A friend called me last week with a familiar problem.

He had been comparing broker API documentation for three days straight. Zerodha versus Fyers versus Upstox versus Angel One. Spreadsheets of feature comparisons. Reddit threads. YouTube reviews. Three days of research, zero lines of code written.

I told him to stop comparing and start building.

By that evening, he had his first automated trade running. A simple bot that auto-squares-off all open positions at 3:15 PM so he never forgets to close before market end. Nothing fancy. But it worked. And it replaced a task that had cost him real money twice in the previous month when he forgot to exit positions manually.

This article is the guide I wish existed when I started automating trades two years ago. No theory. No affiliate links. Just the practical breakdown of how to go from zero to a working trading bot using Python and a broker API.

Why Most People Never Get Past the Research Phase

Here is the pattern I see repeatedly. Someone decides they want to automate their trading. They spend a week reading documentation. They get overwhelmed by the differences between brokers. They bookmark fifteen tutorials. They never write a single line of code.

The problem is not complexity. The problem is that most guides start with the wrong question. They ask "which broker has the best API?" when they should ask "which broker will let me run my first bot today?"

Those are very different questions.

The best API on paper means nothing if the authentication flow takes you a week to figure out. The most feature-rich documentation is useless if the sandbox environment does not match production.
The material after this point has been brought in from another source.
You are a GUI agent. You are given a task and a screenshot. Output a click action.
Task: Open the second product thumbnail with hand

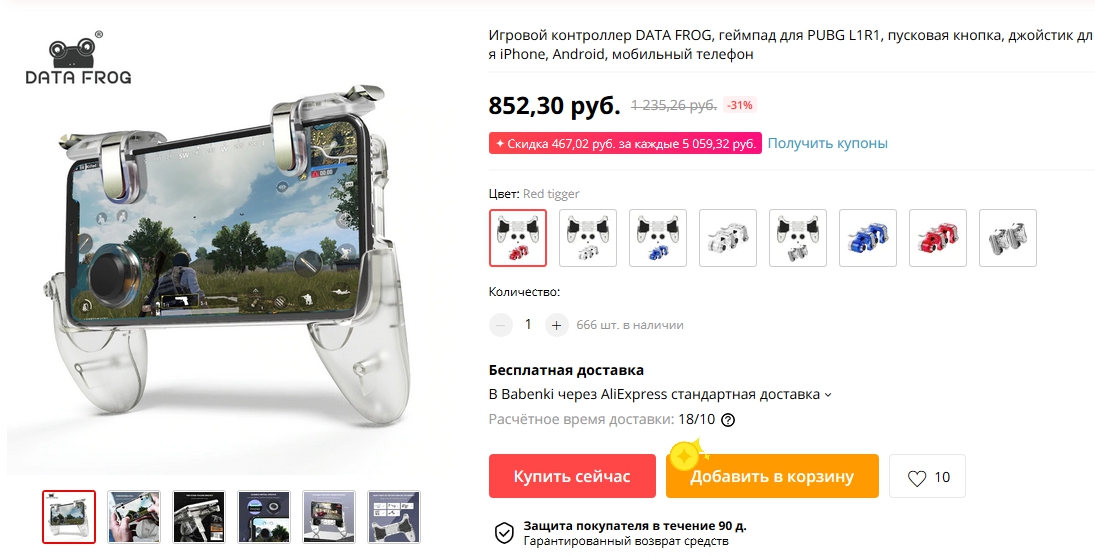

I have seen developers with years of experience get stuck for days on OAuth token refresh flows that should take twenty minutes.

The Setup I Actually Use (And Why)

I run four trading bots simultaneously on Fyers API. Here is why I chose it, with specific technical details rather than marketing language.

Authentication that does not fight you. Fyers uses a straightforward OAuth2 flow. You get an app_id and secret_key from their developer portal. The access token generation takes one API call. Compare this to brokers where you need to handle TOTP-based two-factor authentication programmatically — that alone can eat an entire afternoon.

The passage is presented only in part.